The Orthodox Union, which certifies as Kosher more than 400,000 products, includes a long discourse on toothpaste on its web site. Though most dentifrices contain glycerin, an animal product that is “unquestionably” non-kosher, it’s not completely clear whether they’re treyf; the OU quotes some complicated rabbinical rulings involving flavor and usage of the product. “If glycerin is present in tasty toothpaste, it would certainly seem to be problematic. The issues…are very serious, and consumers should not hesitate to consult their rabbonim for direction,” its Web site says.
But Jews suffering dental-hygiene anxiety can relax and brush; there’s actually a whole range of kosher toothpastes. And the latest, Supersmile, is the brainchild of Dr. Irwin Smigel, the founder of the American Society for Dental Aesthetics.

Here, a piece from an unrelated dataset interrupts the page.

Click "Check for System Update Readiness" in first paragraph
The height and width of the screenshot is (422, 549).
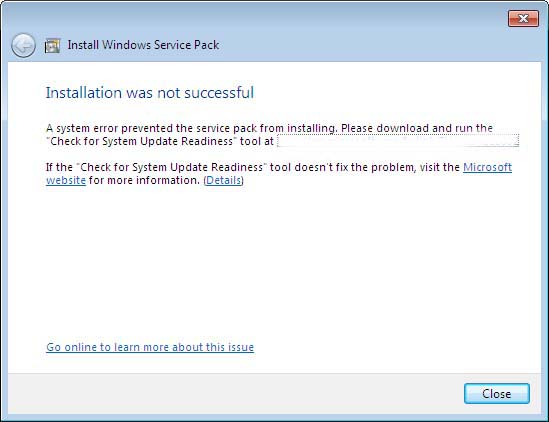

As the press release tells it, the Halachic dental debate was irrelevant to Smigel, who characterizes himself as a kind of Hebraic oral-health crusader. “While we realize there are extensive rabbinic debates regarding the kashrut of toothpaste, for us there was no debate, and we make only kosher products,” he declared in the release. “Those who are forbidden to eat pork or certain kinds of meats should beware of any toothpaste which isn’t kosher yet contains glycerin.”